In 2000, she was among a handful of women who drafted United Nations Security Council Resolution 1325. Unanimously adopted, it called for the prevention of violent conflict, the participation of women at all levels of governing, and the protection of women and girls during armed conflict. In addition to three Nobel Peace Prize nominations, Ms. Weiss continues to serve as president of Hague Appeal for Peace, a Manhattan-based nonprofit organization dedicated to education and the abolition of war.
Since the early 1950s, Ms. Weiss has frequented the South Fork, first at her parents’ house in Amagansett. After her parents divorced, her mother built an upside-down, prefabricated house on a piece of land in Bridgehampton overlooking Swan’s Creek. For decades, it was the family’s primary gathering place — with authors spending time there to write books, filmmakers using it to make documentaries, and U.N. diplomats in search of rest and relaxation. She and her husband became known for large gatherings there of such visitors and friends.
More than 20 years ago, Ms. Weiss became friends with Alison Bernstein. They frequently spent time together in East Hampton, where each had a weekend house. Ms. Bernstein had directed Rutgers University’s Institute for Women’s Leadership, and in recent years the women, along with more than a dozen others, spearheaded the creation of an endowed chair at Rutgers named for Gloria Steinem, the first of its kind in the nation. So far, the group has raised $2 million of a required $3 million. In late June, Ms. Bernstein died of cancer at the age of 69.
In 2008, Ms. Weiss and her husband were looking to downsize, eventually moving to a three-bedroom, two-bathroom house in a development in the Georgica area of East Hampton. It overlooks a meadow where deer, wild turkeys, and red foxes are often seen. Before they sold the Bridgehampton house, the family held a tag sale, whose proceeds established a travel fund overseen by the parent-teacher association of the Bridgehampton School.
The couple is in East Hampton most weekends, continuing to entertain at Sunday brunch.
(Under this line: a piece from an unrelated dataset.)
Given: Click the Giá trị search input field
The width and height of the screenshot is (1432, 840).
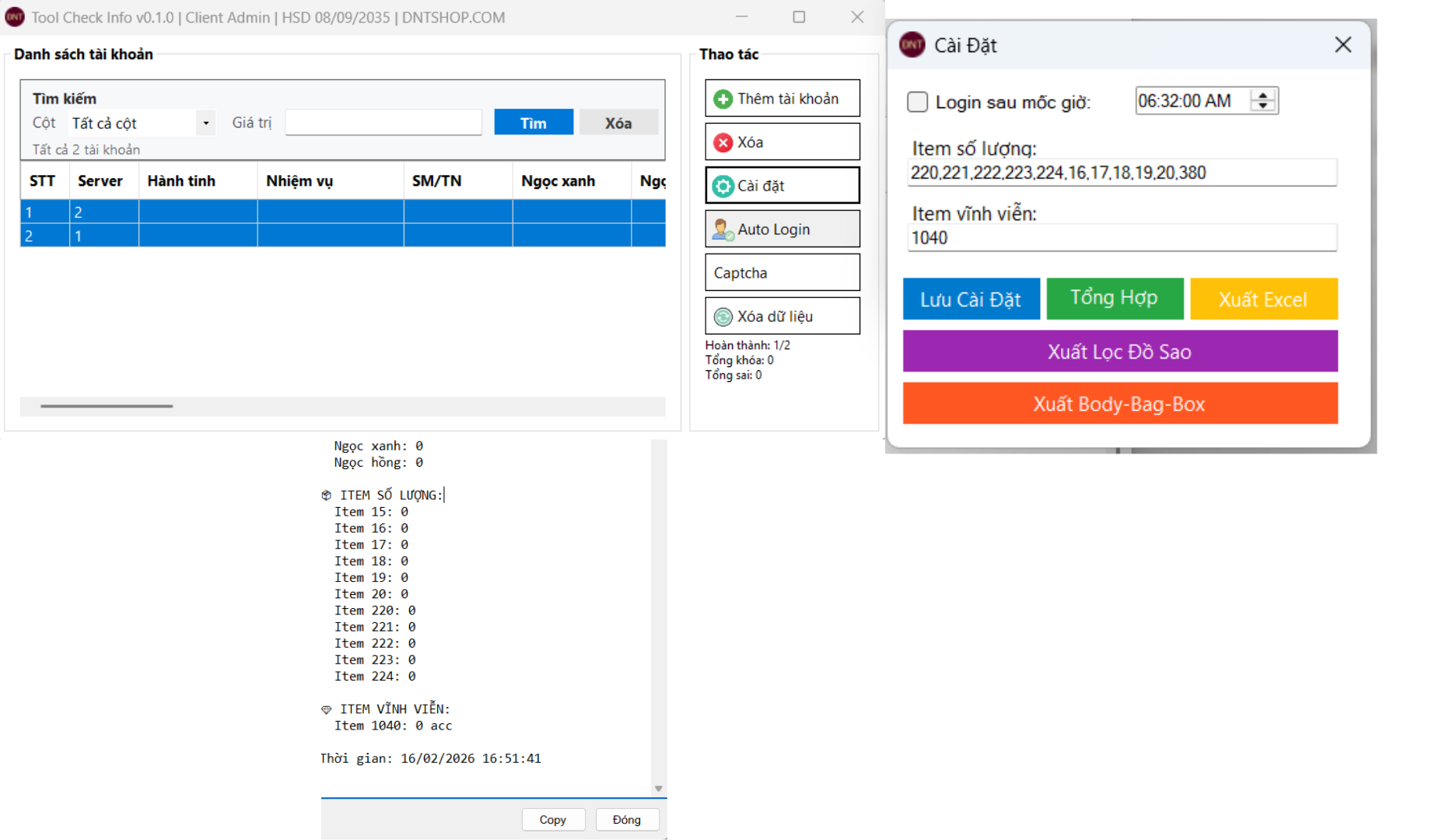Looking at the screenshot, I should (383, 123).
In the quieter months, Ms. Weiss loves nothing more than seeing the live broadcasts of the Metropolitan Opera at Guild Hall. “For $20, you can sit up front and feel like you’re right on stage,” she said.
Ms. Weiss turns 82 on Oct. 2 — a birthday she shares with Mahatma Gandhi, the Indian nonviolent leader who led his nation to independence. When she looks to the future, she thinks mostly about her five grandchildren and the world they will inherit.
In the fall of 2008, Philippe Cheng, a Bridgehampton-based photographer, featured Ms. Weiss, along with hundreds of other East End women, in a documentary titled “On the Cusp,” about the 10 days leading up to the Nov. 4 election of President Barack Obama.
A longtime supporter of President Obama and more recently of Senator Bernie Sanders, she has now aligned herself with Hillary Clinton, albeit with some reluctance. Come November, Ms. Weiss is hopeful that Mrs. Clinton will become the first woman president. “We’ve never faced such a danger,” Ms. Weiss said, when talk turned to Donald Trump. She was unequivocal in saying that former supporters of Mr. Sanders must not only vote, but ensure that others get to the polls.
“I feel strongly that Clinton must be elected. I supported Bernie. But now, it’s time to think about ‘the Supremes,’ ” she wrote in a follow-up email, referring to the Supreme Court justices likely to be appointed in the next four years. “The future is at stake.”
“One day, we will have a feminist, peace and justice-loving president,” Ms. Weiss added, believing that change has to start somewhere, with more progressive presidential candidates likely to follow in Mrs. Clinton’s historic coattails.